Warning; this article may contain spoilers. I’m not usually one for giving away plots in movies that others have yet to see. I’m a pretty gullible movie-goer, and readily get drawn into the premise of a movie, happily suspending disbelief as each ridiculous device is deployed in order to take me down the director’s chosen path. I gladly do this, rather than try to work out whodunit as I go along, cynically disregarding the traps set for the feeble-minded. In the cinema, I’m content to be feeble-minded, as frankly I get to enjoy it more. Physicists rarely enjoy the thrill of a white-knuckle roller coaster, simply because they understand only too well the forces at work.
So now I’m past the first paragraph, I can tell you that the only plot twist in the movie Shutter Island, is that there is a plot twist. You can work the rest out for yourself (I’m not a complete idiot). If someone had told me in advance that there was a “plot twist” (and raised their eyebrows up and down) before watching The Sixth Sense, I wouldn’t have gone through the whole bleeding film not suspecting that Bruce Willis was indeed dead himself (no, I didn’t get it till the end – I told you I was gullible).
So I saw Martin Scorcese being interviewed on Thursday by a very highbrow intellectual journalist, who gushed all over the director, and swooned at all the filmic references in the movie. I was actually rather impressed with the depth of the interview, which prompted me to book tickets toute suite. I was ready, nay fully prepared for my senses to be pummelled, for my brain to be spinning, and gasp in all the right places in this gripping modern classic. Well I wasn’t gripped. I wasn’t scared, intrigued or even kind of confused. They said there would be a big twist in the plot, so I was expecting that, and more. One twist would not have satisfied, as I knew it was coming; there had to be something else – a double bluff. Nope, it turned out to be just the one mild and predictable single bluff, which had been flagged like a man walking in front, waving a big red flappy thing. As the credits rolled, I thought where’s my extra twist, that can’t be it surely? As we left the cinema, I could hear the rest of the audience mutter, “well I don’t know what that was all about” and “Is that it?” No one said, that I could hear, “That was brilliant” or “Well I couldn’t see that coming”.

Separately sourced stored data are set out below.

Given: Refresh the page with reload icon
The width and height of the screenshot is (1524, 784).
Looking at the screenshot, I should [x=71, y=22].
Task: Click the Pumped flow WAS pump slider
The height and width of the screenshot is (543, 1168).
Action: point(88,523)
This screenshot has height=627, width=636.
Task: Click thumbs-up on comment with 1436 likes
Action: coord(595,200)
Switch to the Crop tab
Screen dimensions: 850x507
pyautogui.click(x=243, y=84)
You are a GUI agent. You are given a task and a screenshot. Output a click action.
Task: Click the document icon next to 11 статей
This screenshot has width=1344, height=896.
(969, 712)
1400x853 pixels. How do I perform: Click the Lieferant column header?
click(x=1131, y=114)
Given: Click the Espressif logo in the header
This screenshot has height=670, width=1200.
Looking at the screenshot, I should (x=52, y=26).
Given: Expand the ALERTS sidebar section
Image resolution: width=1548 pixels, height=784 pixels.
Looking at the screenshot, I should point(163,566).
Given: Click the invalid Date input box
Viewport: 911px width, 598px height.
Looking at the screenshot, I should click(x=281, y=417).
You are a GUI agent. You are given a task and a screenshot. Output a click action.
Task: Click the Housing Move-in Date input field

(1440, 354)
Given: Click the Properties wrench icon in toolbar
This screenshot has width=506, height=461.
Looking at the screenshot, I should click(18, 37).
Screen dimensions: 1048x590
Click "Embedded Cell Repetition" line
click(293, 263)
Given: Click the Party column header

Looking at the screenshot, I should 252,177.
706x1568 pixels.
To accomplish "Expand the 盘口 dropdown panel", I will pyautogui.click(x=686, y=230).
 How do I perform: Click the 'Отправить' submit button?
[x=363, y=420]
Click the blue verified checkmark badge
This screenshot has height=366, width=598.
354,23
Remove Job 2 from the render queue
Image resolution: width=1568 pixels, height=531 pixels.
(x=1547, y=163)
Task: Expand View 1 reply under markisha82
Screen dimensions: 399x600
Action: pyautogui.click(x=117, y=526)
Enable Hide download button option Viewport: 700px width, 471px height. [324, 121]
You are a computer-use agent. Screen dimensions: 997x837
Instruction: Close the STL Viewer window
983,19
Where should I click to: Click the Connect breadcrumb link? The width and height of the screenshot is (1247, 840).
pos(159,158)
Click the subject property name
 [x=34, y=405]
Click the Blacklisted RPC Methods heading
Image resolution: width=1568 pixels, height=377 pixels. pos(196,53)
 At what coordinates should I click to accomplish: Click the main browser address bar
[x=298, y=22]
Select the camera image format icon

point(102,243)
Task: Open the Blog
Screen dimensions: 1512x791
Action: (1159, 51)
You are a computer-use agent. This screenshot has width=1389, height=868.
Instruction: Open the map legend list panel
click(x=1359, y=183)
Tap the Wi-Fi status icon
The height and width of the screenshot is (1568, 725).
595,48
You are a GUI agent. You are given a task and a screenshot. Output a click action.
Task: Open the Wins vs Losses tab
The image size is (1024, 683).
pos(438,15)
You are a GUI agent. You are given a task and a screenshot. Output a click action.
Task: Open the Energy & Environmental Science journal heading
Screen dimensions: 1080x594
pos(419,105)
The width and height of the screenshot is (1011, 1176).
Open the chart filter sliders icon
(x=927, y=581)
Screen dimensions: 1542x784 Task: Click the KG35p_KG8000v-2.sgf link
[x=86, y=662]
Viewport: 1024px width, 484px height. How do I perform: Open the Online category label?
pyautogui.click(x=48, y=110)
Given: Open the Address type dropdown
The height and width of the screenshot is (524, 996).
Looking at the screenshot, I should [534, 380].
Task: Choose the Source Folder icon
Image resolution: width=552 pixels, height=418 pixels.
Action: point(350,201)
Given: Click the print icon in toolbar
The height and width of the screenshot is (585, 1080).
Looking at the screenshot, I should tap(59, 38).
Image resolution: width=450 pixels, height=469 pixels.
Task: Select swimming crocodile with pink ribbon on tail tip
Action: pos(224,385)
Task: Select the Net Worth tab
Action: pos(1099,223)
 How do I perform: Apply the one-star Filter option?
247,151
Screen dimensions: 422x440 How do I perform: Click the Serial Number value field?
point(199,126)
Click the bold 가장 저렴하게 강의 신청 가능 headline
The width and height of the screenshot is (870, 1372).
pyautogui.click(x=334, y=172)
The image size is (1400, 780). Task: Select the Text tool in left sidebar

I’m not saying there is a mood for fooling us especially right now, as movie and TV makers have been dicking us around for decades. Look at the TV series Cheers, with the “will they – won’t they” plot, 24 with Keifer Sutherland, or the pathetically and irredeemably twisty Lost. However, at the very least Alfred Hitchcock did it with a bit of panache, and ensured that you truly were gripped, thrilled, and emotionally invested in the outcome. In Shutter Island, despite throwing scenes of carnage at us, including child murder and piles of bodies at Dachau concentration camp, I remained totally uninvested in any character.
Save your money, and wait for Shutter Island on DVD. Go see The Green Zone, I hear it has a terrific plot twist.
Which movies have you seen, that promise so much, yet delivered so little?